I’ve have my own 9 gallon pin around somewhere. I was giving very regularly then around 2003 I kept getting deferred for low hemoglobin, so I stopped trying except once a year – which was always defered. 2 years and 6 days ago I was holding two cantaloupes trying to figure out which to buy, then the next thing I knew there were all these people standing around and I was lying on the floor. I was told at the hospital my hemoglobin was 4.8, that’s why I passed out, and got a transfusion of 3 units. I had my pesky uterus taken out in June of that year and got 4 units. I donated 1 year and 1 day from my surgery, and have been donating regularly (4 times) since – no more anemic blood for me.

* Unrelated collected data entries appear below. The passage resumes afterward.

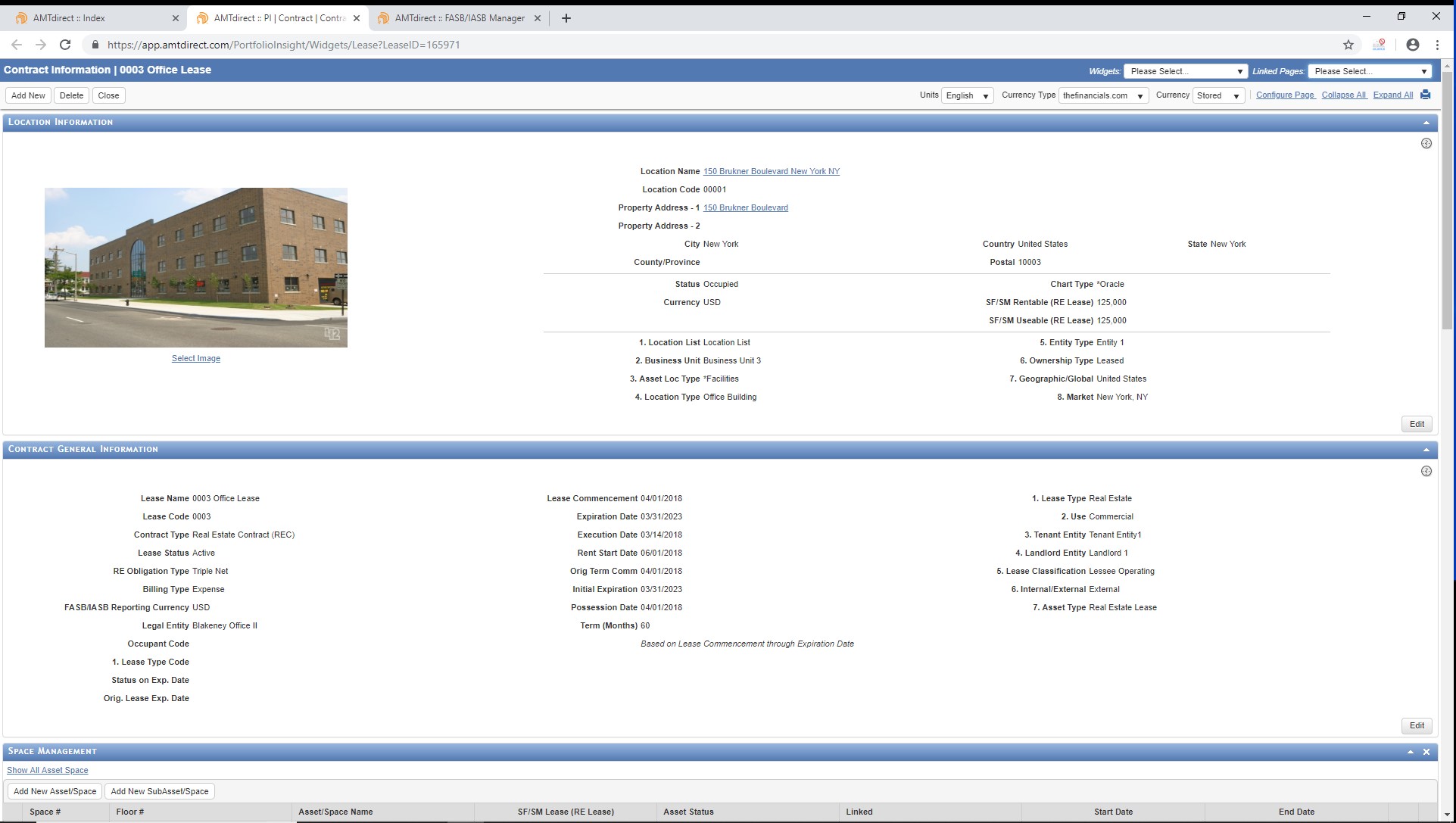Viewport: 1456px width, 823px height.
Task: Click the building photo thumbnail
Action: (x=195, y=267)
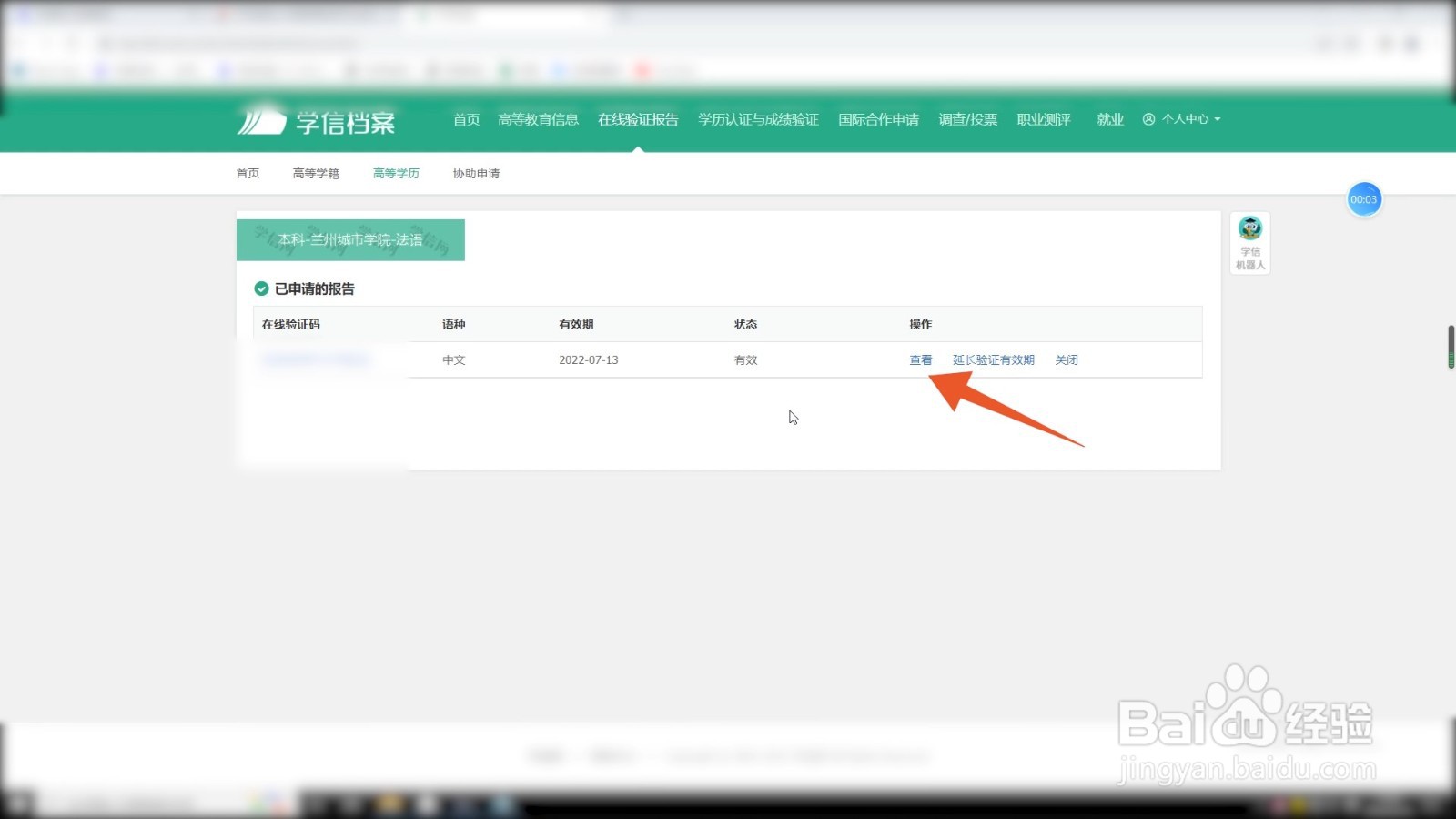Switch to the 高等学籍 tab
The image size is (1456, 819).
(315, 173)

Did it once in high school. Never since. Afraid of needles :eek:
I picked the last option. I used to donate regularly, but the last few times I tried, it was just amazingly painful. I don’t know if it was just bad luck and I got a series of really incompetent bloodletters or what, but the pain during the donation itself, the achy arm for two days after, the giant bruises, plus the constant nagging from the blood bank to come back and try again, just put me off completely.
I try to give blood 2 times a year; my hemoglobin levels are usually so close to the cut-off point that more frequent donations aren’t possible. Right now I’m on a 4-month quarantine, though, because of some tattoo work and new sexual partners. Once April rolls around I’ll probably trade blood donation to going in for plasmapheresis - a friend of mine works at the Finnish Red Cross’s blood bank and she called me a while back to ask if I would be available since I’m B+, and apheresis doesn’t affect hemoglobin levels so it’s probably a better fit for me.
I’m somewhere between choice one and choice two. I don’t go every 56 days, because I end up anemic if I do that. But about every three months I make an appointment and go to the donor center - I don’t wait for a drive.
I also picked “Fool of a Took”. I gave regularly for years, Eventually got my three gallon pin and cup. Shortly after that, my veins crapped out. After the third time of leaving with a bruise the size of a softball on both arms and not having actually given any blood, I decided there were many younger people with better veins that can supply it now. They even have trouble getting a blood sample when I go for a physical now. Usually they end up taking it from the back of my hand. I hope I never need an IV.
That said, Kudos to everyone that gives blood, it is one of the most unselfish acts anyone can do nowadays. Kudos also to anyone that wants to give blood and is prevented by the restrictive policies. They are mostly there for protection of people needing blood. I know there’s prejudice against gays, I hope that goes away as society becomes more enlightened.